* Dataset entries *
━━━
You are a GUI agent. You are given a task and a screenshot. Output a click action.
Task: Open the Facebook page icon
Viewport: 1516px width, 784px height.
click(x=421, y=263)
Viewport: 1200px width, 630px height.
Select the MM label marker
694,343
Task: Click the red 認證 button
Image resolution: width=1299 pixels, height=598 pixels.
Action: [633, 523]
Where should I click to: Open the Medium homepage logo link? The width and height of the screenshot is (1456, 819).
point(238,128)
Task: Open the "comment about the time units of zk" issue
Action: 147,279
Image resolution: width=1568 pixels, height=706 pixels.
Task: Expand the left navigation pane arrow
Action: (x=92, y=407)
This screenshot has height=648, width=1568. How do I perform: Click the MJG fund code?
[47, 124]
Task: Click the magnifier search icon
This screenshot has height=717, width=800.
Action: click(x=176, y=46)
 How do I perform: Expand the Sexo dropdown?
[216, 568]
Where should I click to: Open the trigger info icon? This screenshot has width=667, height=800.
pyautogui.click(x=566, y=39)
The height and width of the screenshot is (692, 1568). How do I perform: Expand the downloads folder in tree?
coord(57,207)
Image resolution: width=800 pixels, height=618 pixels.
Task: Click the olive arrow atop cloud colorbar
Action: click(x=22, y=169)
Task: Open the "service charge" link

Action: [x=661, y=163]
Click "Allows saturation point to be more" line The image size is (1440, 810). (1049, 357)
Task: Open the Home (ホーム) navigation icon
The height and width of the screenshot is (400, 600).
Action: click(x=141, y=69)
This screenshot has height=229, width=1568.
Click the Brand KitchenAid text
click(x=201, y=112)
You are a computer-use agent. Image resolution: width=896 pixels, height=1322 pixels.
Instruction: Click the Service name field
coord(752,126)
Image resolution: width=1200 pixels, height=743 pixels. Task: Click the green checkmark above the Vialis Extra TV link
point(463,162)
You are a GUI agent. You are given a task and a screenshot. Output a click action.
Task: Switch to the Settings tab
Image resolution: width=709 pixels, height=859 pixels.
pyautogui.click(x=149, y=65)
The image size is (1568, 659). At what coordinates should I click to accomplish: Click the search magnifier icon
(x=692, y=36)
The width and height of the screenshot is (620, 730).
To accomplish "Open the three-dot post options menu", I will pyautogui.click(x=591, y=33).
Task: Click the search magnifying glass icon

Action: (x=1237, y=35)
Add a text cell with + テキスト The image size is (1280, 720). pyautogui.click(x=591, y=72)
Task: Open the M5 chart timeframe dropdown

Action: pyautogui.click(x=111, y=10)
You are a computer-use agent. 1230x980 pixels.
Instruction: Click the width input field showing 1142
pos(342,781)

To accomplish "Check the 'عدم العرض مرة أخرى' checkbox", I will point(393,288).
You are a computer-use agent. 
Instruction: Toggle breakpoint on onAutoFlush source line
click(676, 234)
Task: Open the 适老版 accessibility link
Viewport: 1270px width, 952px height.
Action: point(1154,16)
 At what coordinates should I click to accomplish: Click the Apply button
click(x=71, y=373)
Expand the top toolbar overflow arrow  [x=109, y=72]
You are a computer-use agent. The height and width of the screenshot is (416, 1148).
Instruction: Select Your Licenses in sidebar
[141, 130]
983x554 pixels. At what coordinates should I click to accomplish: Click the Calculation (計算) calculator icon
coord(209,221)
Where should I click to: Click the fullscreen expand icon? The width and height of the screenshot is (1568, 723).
━━━
* Exercise objective *
Can you reproduce the data above with every "Instruction" swapped for "Goal" and nothing else altered?

* Written answer *
You are a GUI agent. You are given a task and a screenshot. Output a click action.
Task: Open the Facebook page icon
Viewport: 1516px width, 784px height.
click(x=421, y=263)
Viewport: 1200px width, 630px height.
Select the MM label marker
694,343
Task: Click the red 認證 button
Image resolution: width=1299 pixels, height=598 pixels.
Action: [633, 523]
Where should I click to: Open the Medium homepage logo link? The width and height of the screenshot is (1456, 819).
point(238,128)
Task: Open the "comment about the time units of zk" issue
Action: 147,279
Image resolution: width=1568 pixels, height=706 pixels.
Task: Expand the left navigation pane arrow
Action: (x=92, y=407)
This screenshot has height=648, width=1568. How do I perform: Click the MJG fund code?
[47, 124]
Task: Click the magnifier search icon
This screenshot has height=717, width=800.
Action: click(x=176, y=46)
 How do I perform: Expand the Sexo dropdown?
[216, 568]
Where should I click to: Open the trigger info icon? This screenshot has width=667, height=800.
pyautogui.click(x=566, y=39)
The height and width of the screenshot is (692, 1568). How do I perform: Expand the downloads folder in tree?
coord(57,207)
Image resolution: width=800 pixels, height=618 pixels.
Task: Click the olive arrow atop cloud colorbar
Action: click(x=22, y=169)
Task: Open the "service charge" link

Action: [x=661, y=163]
Click "Allows saturation point to be more" line The image size is (1440, 810). (1049, 357)
Task: Open the Home (ホーム) navigation icon
The height and width of the screenshot is (400, 600).
Action: click(x=141, y=69)
This screenshot has height=229, width=1568.
Click the Brand KitchenAid text
click(x=201, y=112)
You are a computer-use agent. Image resolution: width=896 pixels, height=1322 pixels.
Goal: Click the Service name field
coord(752,126)
Image resolution: width=1200 pixels, height=743 pixels. Task: Click the green checkmark above the Vialis Extra TV link
point(463,162)
You are a GUI agent. You are given a task and a screenshot. Output a click action.
Task: Switch to the Settings tab
Image resolution: width=709 pixels, height=859 pixels.
pyautogui.click(x=149, y=65)
The image size is (1568, 659). At what coordinates should I click to accomplish: Click the search magnifier icon
(x=692, y=36)
The width and height of the screenshot is (620, 730).
To accomplish "Open the three-dot post options menu", I will pyautogui.click(x=591, y=33).
Task: Click the search magnifying glass icon

Action: (x=1237, y=35)
Add a text cell with + テキスト The image size is (1280, 720). pyautogui.click(x=591, y=72)
Task: Open the M5 chart timeframe dropdown

Action: pyautogui.click(x=111, y=10)
You are a computer-use agent. 1230x980 pixels.
Goal: Click the width input field showing 1142
pos(342,781)

To accomplish "Check the 'عدم العرض مرة أخرى' checkbox", I will point(393,288).
You are a computer-use agent. 
Goal: Toggle breakpoint on onAutoFlush source line
click(676, 234)
Task: Open the 适老版 accessibility link
Viewport: 1270px width, 952px height.
Action: point(1154,16)
 At what coordinates should I click to accomplish: Click the Apply button
click(x=71, y=373)
Expand the top toolbar overflow arrow  [x=109, y=72]
You are a computer-use agent. The height and width of the screenshot is (416, 1148).
Goal: Select Your Licenses in sidebar
[141, 130]
983x554 pixels. At what coordinates should I click to accomplish: Click the Calculation (計算) calculator icon
coord(209,221)
Where should I click to: Click the fullscreen expand icon? The width and height of the screenshot is (1568, 723).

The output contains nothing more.